LLM post-training

Written By: Qingyang Xu (et AI)

Last Modified: April 16, 2026

1. What “post-training” means

A useful definition is:

Pretraining learns a general next-token model over a huge corpus.

Post-training is everything after that, where we reshape the pretrained model into a system that is useful for a target domain, task family, or interaction style.

In modern practice, post-training typically includes some subset of:

continued pretraining / domain-adaptive pretraining on unlabeled in-domain text,
supervised fine-tuning (SFT) on instruction-response or task data,
preference optimization or RLHF/RLAIF to improve helpfulness, safety, style, or task-specific quality,
reasoning-specific training such as process supervision or RL with verifiable rewards,
parameter-efficient adaptation such as LoRA/QLoRA,
synthetic-data generation, rejection sampling, distillation, and model averaging. Modern large-model reports such as Llama 3 explicitly describe iterative post-training pipelines built from reward modeling, rejection sampling, SFT, DPO, synthetic data, and model averaging rather than a single one-shot fine-tune.

The most important conceptual point is that post-training is not one algorithm. It is a stack.

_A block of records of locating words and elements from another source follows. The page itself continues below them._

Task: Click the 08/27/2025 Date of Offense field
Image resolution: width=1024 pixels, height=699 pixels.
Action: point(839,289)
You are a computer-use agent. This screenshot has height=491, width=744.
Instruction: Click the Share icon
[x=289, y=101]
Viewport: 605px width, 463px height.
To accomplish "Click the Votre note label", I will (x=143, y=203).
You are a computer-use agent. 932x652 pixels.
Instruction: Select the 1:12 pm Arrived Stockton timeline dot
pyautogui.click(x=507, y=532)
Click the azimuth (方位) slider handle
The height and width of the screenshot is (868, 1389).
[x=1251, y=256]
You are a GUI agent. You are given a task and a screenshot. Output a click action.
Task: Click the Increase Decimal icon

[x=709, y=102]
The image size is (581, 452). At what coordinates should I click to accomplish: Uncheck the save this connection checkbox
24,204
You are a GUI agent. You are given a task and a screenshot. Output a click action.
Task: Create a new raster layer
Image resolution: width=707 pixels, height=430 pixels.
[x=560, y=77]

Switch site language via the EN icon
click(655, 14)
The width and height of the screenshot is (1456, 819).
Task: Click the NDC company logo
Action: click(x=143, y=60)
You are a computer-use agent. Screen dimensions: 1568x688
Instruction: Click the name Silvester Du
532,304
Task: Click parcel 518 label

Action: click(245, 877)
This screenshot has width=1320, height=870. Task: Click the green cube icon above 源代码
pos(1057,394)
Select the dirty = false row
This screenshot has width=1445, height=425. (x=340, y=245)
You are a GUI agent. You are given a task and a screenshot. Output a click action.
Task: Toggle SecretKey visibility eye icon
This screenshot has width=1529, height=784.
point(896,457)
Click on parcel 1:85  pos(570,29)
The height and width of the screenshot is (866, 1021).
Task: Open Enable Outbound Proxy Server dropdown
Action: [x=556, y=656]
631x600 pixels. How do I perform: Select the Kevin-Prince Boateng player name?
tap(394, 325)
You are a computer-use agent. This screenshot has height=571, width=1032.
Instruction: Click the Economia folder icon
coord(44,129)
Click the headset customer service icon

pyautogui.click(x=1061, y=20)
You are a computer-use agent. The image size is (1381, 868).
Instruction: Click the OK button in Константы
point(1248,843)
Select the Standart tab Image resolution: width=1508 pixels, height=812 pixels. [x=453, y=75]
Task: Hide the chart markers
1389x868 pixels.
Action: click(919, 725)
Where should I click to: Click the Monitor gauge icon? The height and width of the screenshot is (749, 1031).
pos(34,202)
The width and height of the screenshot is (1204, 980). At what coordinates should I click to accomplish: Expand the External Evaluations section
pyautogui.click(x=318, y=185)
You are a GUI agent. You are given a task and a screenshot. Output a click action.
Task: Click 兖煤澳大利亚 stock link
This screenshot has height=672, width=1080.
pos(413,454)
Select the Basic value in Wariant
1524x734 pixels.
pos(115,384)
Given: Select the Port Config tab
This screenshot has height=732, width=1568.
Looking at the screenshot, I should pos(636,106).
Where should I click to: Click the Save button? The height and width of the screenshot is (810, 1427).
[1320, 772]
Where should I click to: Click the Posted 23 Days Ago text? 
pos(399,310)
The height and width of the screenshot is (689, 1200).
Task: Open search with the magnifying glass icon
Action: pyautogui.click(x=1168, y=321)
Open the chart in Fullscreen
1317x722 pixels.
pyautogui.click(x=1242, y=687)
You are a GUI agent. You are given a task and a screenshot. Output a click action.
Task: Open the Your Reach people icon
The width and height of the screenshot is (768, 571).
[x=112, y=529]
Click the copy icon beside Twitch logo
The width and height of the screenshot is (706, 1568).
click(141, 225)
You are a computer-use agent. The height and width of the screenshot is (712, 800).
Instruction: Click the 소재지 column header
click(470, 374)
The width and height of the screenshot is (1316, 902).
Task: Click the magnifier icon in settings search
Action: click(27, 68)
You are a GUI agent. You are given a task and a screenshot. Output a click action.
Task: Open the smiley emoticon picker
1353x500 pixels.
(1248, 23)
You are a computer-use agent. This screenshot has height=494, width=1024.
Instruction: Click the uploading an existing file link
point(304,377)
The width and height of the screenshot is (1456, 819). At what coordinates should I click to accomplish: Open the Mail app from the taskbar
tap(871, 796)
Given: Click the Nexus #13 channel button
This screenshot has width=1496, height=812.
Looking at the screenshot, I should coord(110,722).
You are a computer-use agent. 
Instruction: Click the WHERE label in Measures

2. A unifying mathematical view

Let $x$ be the prompt/context and $y=(y_1,\dots,y_T)$ the response. A causal LM defines

\pi_\theta(y\mid x)=\prod_{t=1}^T \pi_\theta(y_t\mid x,y_{<t}), \qquad \log \pi_\theta(y\mid x)=\sum_{t=1}^T \log \pi_\theta(y_t\mid x,y_{<t}).

Nearly all post-training methods change (\theta) by pushing probability mass toward “good” outputs and away from “bad” outputs, but they differ in what counts as good and what supervision signal is available.